I have since spent some time reading the tweets on @G2Institute. What I found seems like a perfect description of what is happening in modern politics. It describes not only the stupidity and chaos coming out of the White House, but also the perfidy and collusion of the Republican congress. Taken a step further, it could also describe the Democratic party’s current status as bewildered bystander.

The Institute of Gremlins 2 Studies has a pinned tweet describing a process called Hyper-Gremlinization. This is defined as “a future where the film is increasingly inseparable from reality.” I easily found evidence of this. The interview in MEL magazine suggests that character Daniel Clamp, the real estate developer who’s building the gremlins wreak havoc in, is at least partially based on trump. They point to this Wired magazine article to underscore the point.

This would seem to imply that trump himself is not a gremlin, but an enabler of their antics; this does seem somewhat apt. “The Gremlins go beyond the acceptable transgressions: They very much threaten the system represented by Clamp Center.” In an eerie analog to the President, it seems that while Clamp is ostensibly in charge of the mess that is his building, it is also hopelessly out of his control.

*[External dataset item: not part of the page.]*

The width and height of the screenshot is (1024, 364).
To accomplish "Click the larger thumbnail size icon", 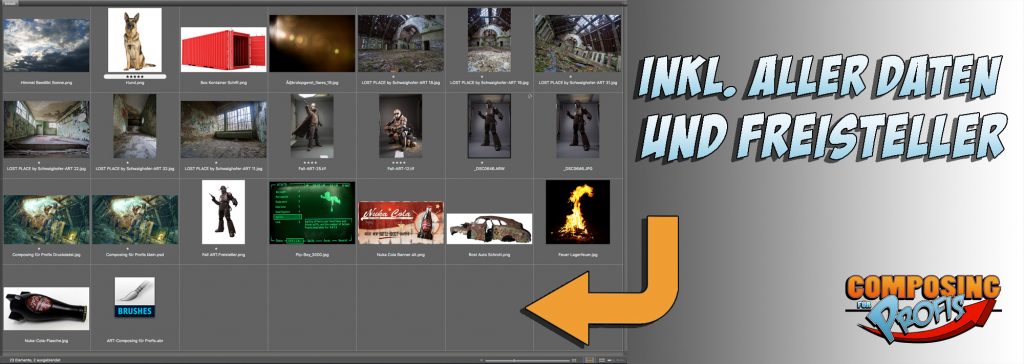I will 574,361.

The Villains Wiki page on Gremlins describes them as “ monsters … notable for being mischievous and chaotic, obsessed with destruction and cruel practical jokes.” The only part of this that does not make obvious sense in describing the trump administration is the part about being obsessed with cruel practical jokes; though we have no way of knowing or proving that administration members are joking, there is no evidence that precludes this.

It is my opinion the Hyper-Gremlinization is the best description of the current state of politics in the United States today. A figurehead president hopelessly out of his depth, overseeing a set of actors within the administration and the Republican Congress who are seemingly intent on the destruction of everything within their grasp for their own amusement. Meanwhile, the Democratic Congress stands by as a powerless observer.

Perhaps not the best possible description, but it is the best I have at the moment. Further inquiry will prove it apt, or not. However, I think the theory of Hyper-Gremlinization, in stating that reality will increasingly conform to the actics of the gremlins in the movie, is exemplified by the trump administration.